All of the records should come back exactly as written.

Stored items
········

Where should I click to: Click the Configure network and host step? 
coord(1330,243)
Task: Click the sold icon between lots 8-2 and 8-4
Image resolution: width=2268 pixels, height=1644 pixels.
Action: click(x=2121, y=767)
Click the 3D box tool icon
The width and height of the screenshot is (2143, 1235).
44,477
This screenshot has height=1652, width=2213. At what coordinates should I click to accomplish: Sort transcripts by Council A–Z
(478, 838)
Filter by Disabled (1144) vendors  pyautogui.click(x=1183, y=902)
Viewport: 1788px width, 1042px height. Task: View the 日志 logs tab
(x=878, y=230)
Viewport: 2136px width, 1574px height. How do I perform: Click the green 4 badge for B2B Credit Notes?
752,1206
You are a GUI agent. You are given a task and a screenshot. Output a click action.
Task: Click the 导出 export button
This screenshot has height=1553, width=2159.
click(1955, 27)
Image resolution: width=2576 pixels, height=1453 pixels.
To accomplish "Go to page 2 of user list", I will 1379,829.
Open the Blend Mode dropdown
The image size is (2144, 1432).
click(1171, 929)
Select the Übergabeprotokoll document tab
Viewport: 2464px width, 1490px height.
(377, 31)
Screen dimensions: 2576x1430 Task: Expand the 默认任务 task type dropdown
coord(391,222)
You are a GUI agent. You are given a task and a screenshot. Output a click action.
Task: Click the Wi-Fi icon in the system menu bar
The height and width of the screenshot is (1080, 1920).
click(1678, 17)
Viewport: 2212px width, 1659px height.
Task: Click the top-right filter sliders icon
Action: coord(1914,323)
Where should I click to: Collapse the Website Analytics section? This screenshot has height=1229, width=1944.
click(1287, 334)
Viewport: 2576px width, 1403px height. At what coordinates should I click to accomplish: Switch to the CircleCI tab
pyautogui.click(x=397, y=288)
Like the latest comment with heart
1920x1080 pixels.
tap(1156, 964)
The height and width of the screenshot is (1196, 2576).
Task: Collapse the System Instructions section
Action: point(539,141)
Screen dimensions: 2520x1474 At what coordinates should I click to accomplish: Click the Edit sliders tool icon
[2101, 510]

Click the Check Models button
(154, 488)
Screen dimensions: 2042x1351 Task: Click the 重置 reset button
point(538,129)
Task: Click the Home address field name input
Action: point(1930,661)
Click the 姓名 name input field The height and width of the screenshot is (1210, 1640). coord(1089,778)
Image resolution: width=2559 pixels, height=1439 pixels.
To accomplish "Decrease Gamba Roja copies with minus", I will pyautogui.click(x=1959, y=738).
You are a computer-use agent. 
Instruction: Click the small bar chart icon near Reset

········

● **Exercise solution**
Where should I click to: Click the Configure network and host step? 
coord(1330,243)
Task: Click the sold icon between lots 8-2 and 8-4
Image resolution: width=2268 pixels, height=1644 pixels.
Action: click(x=2121, y=767)
Click the 3D box tool icon
The width and height of the screenshot is (2143, 1235).
44,477
This screenshot has height=1652, width=2213. At what coordinates should I click to accomplish: Sort transcripts by Council A–Z
(478, 838)
Filter by Disabled (1144) vendors  pyautogui.click(x=1183, y=902)
Viewport: 1788px width, 1042px height. Task: View the 日志 logs tab
(x=878, y=230)
Viewport: 2136px width, 1574px height. How do I perform: Click the green 4 badge for B2B Credit Notes?
752,1206
You are a GUI agent. You are given a task and a screenshot. Output a click action.
Task: Click the 导出 export button
This screenshot has height=1553, width=2159.
click(1955, 27)
Image resolution: width=2576 pixels, height=1453 pixels.
To accomplish "Go to page 2 of user list", I will 1379,829.
Open the Blend Mode dropdown
The image size is (2144, 1432).
click(1171, 929)
Select the Übergabeprotokoll document tab
Viewport: 2464px width, 1490px height.
(377, 31)
Screen dimensions: 2576x1430 Task: Expand the 默认任务 task type dropdown
coord(391,222)
You are a GUI agent. You are given a task and a screenshot. Output a click action.
Task: Click the Wi-Fi icon in the system menu bar
The height and width of the screenshot is (1080, 1920).
click(1678, 17)
Viewport: 2212px width, 1659px height.
Task: Click the top-right filter sliders icon
Action: coord(1914,323)
Where should I click to: Collapse the Website Analytics section? This screenshot has height=1229, width=1944.
click(1287, 334)
Viewport: 2576px width, 1403px height. At what coordinates should I click to accomplish: Switch to the CircleCI tab
pyautogui.click(x=397, y=288)
Like the latest comment with heart
1920x1080 pixels.
tap(1156, 964)
The height and width of the screenshot is (1196, 2576).
Task: Collapse the System Instructions section
Action: point(539,141)
Screen dimensions: 2520x1474 At what coordinates should I click to accomplish: Click the Edit sliders tool icon
[2101, 510]

Click the Check Models button
(154, 488)
Screen dimensions: 2042x1351 Task: Click the 重置 reset button
point(538,129)
Task: Click the Home address field name input
Action: point(1930,661)
Click the 姓名 name input field The height and width of the screenshot is (1210, 1640). coord(1089,778)
Image resolution: width=2559 pixels, height=1439 pixels.
To accomplish "Decrease Gamba Roja copies with minus", I will pyautogui.click(x=1959, y=738).
You are a computer-use agent. 
Instruction: Click the small bar chart icon near Reset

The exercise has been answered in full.